- [Action item]
Reproduce the part of the because package guide starting with "To install the latest" and going on through "of the package.", word for word.

- [Document extract]
_ _ _

Before using because, you need to have JAGS (Just Another Gibbs Sampler) installed on your machine.

  • macOS: brew install jags or download from SourceForge.
  • Windows: Download installer from SourceForge.
  • Linux: sudo apt-get install jags.

After installing JAGS, you can install because from GitHub.

To install the stable release (v1.2.6):

remotes::install_github("because-pkg/because@v1.2.6", build_vignettes = TRUE)

To install the latest development version:

remotes::install_github("because-pkg/because", build_vignettes = TRUE)

Finally, load the package:

Your First Model

The main function in because is because(), which compiles and fits your specified Structural Equation Model in JAGS. The function is very rich with functionalities allowing to model complex models with different error structures and hierarchically structured data. However, here, to show the basic workflow, we will use because() to fit a simple linear model involving only two variables. Having only two variables this is not a typical SEM being equivalent to a simple linear regression which can not be used to infer causality, but it serves to illustrate the basic usage of the package.

Let’s start simulating two variables X and Y where Y is correlated to X:

# set seed for reproducibility
set.seed(67)

# Simulate predictor
n <- 100
X <- rnorm(n = n, mean = 50, sd = 10)

# Generate response with the chosen intercept (alpha) and slope (beta)
alpha <- 20
beta <- 0.5
Y <- alpha + beta * X + rnorm(n, mean = 0, sd = 10)

# Combine into data frame
sim.dat <- data.frame(X, Y)

# Fit linear model with lm() function for comparison
summary(lm(Y ~ X, data = sim.dat))

Now we can fit the same model using because. We need to specify the structural equations (in this case only one) using R’s formula syntax and then call because() passing the equation and the data frame:

# Define the equations
equations <- list(Y ~ X)

# Fit the model
fit <- because(
  equations = equations,
  data = sim.dat
)

# View results
summary(fit)

To check for convergence of the MCMC chains, you can look at the Rhat values in the summary output (should be < 1.1). You can also plot the trace plots of the MCMC samples:

# Plot trace plots
plot(fit$samples)

_ _ _

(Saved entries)
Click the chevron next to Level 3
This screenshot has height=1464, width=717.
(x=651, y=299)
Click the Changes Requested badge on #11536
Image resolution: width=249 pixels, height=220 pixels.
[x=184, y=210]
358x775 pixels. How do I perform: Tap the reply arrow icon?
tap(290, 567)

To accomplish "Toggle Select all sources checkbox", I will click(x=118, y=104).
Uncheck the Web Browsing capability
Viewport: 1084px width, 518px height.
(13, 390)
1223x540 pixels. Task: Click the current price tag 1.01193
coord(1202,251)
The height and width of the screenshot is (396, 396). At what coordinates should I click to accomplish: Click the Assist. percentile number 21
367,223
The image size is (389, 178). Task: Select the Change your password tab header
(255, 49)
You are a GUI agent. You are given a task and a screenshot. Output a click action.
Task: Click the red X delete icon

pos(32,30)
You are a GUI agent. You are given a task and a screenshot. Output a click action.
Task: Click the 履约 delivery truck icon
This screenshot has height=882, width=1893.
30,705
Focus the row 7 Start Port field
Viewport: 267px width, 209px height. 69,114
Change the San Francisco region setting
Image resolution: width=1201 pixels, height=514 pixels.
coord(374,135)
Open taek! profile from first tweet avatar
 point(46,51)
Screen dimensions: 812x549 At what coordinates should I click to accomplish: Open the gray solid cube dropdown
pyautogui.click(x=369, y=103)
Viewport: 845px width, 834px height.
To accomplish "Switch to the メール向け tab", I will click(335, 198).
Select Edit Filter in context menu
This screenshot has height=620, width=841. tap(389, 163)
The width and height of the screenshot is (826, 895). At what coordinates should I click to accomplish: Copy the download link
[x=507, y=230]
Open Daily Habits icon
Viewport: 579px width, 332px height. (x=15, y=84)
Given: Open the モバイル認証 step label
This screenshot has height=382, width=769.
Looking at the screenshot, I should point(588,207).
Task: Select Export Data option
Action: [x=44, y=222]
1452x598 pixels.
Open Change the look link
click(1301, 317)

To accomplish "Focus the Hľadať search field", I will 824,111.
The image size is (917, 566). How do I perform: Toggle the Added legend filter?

_ _ _

- [Task answer]
To install the latest development version:

remotes::install_github("because-pkg/because", build_vignettes = TRUE)

Finally, load the package:

Your First Model

The main function in because is because(), which compiles and fits your specified Structural Equation Model in JAGS. The function is very rich with functionalities allowing to model complex models with different error structures and hierarchically structured data. However, here, to show the basic workflow, we will use because() to fit a simple linear model involving only two variables. Having only two variables this is not a typical SEM being equivalent to a simple linear regression which can not be used to infer causality, but it serves to illustrate the basic usage of the package.